• **Short exercise**:
Identify every line in the items below that contains the string "Task" and copy each of those lines.
###
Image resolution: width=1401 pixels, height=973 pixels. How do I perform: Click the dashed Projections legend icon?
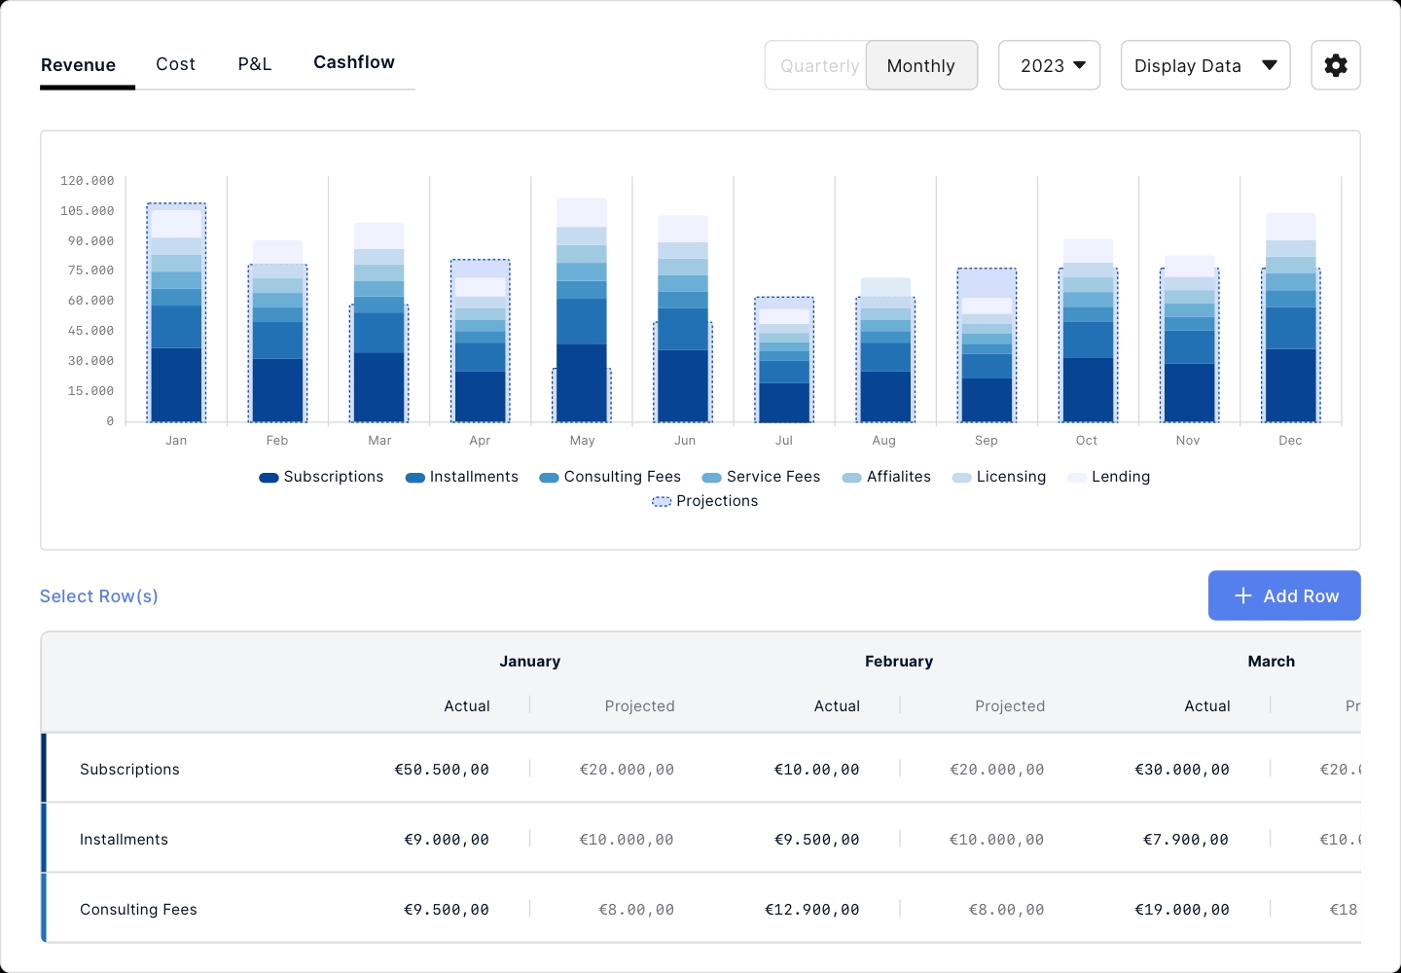[662, 501]
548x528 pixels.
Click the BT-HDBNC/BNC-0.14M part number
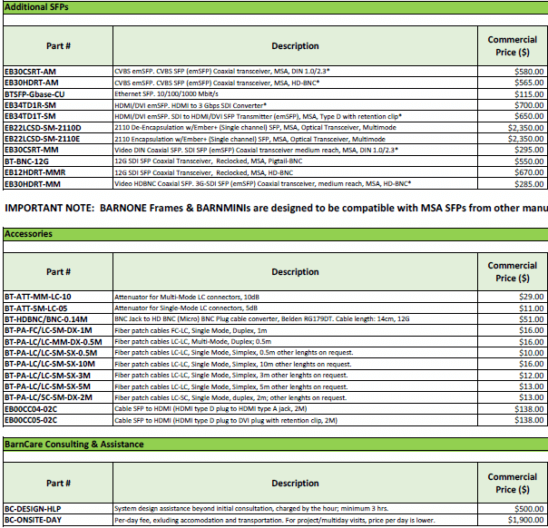tap(47, 319)
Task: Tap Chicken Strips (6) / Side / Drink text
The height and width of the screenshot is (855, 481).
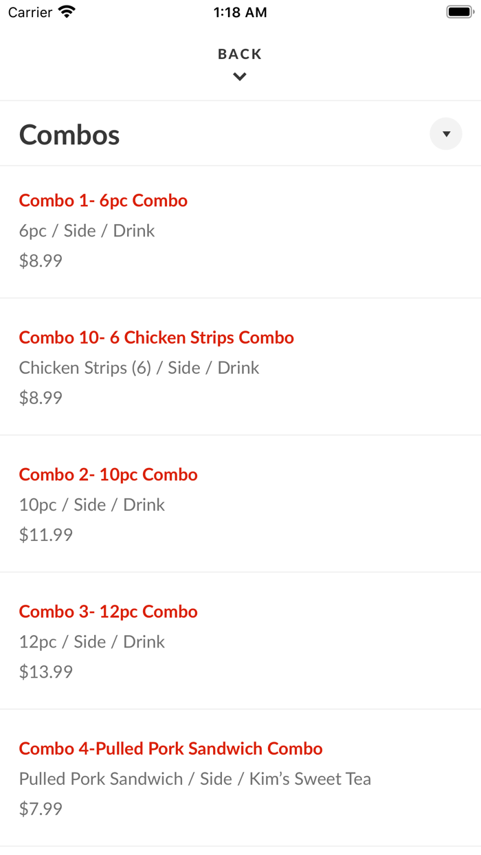Action: click(139, 368)
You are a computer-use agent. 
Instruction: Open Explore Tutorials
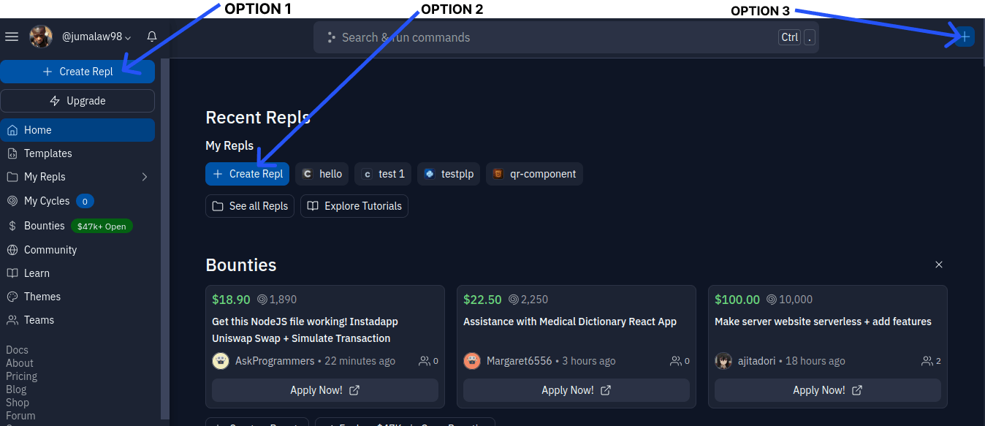(x=354, y=206)
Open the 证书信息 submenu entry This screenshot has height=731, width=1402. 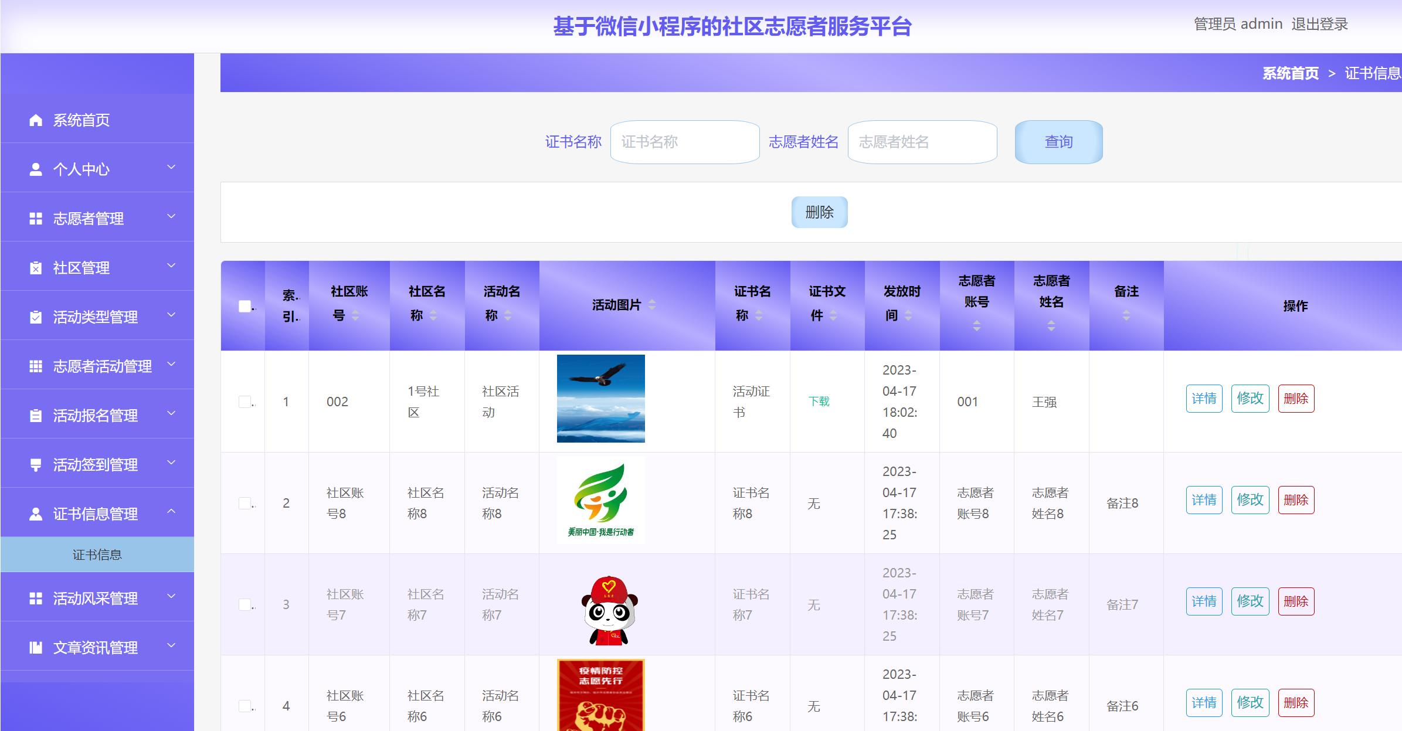coord(97,555)
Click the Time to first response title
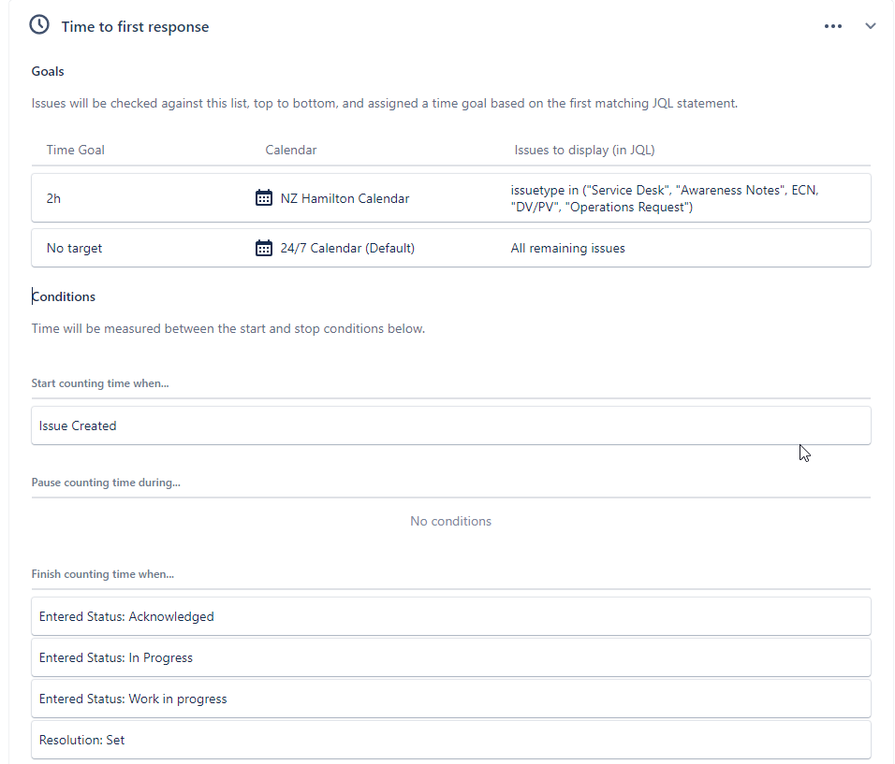Viewport: 895px width, 764px height. coord(135,27)
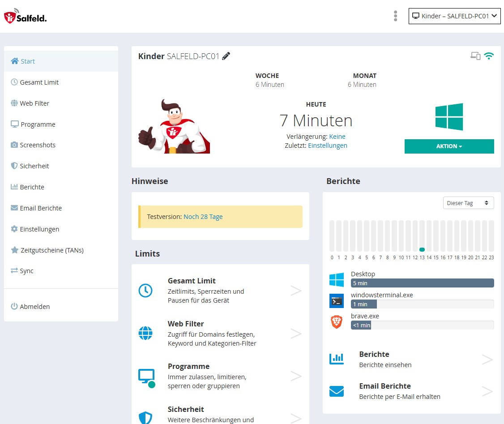Image resolution: width=504 pixels, height=424 pixels.
Task: Open the three-dot options menu
Action: click(395, 16)
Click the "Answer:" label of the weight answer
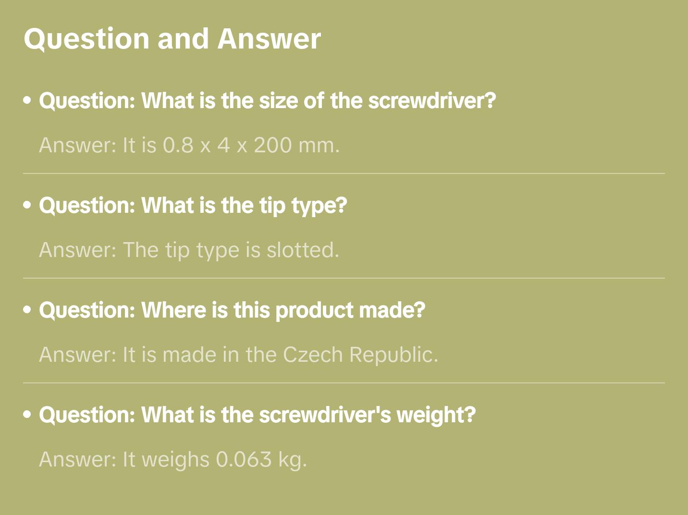This screenshot has width=688, height=515. (x=78, y=459)
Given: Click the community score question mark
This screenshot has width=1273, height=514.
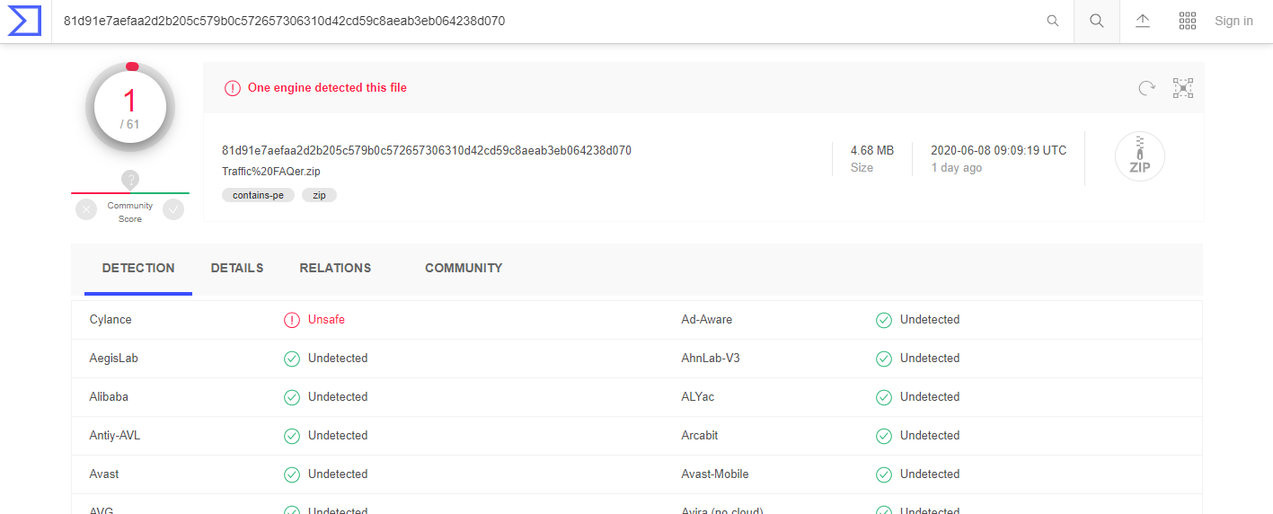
###
• **Final answer**:
Task: Tap Chicken Strips (6) / Side / Drink text
Task: Open the three-dot options menu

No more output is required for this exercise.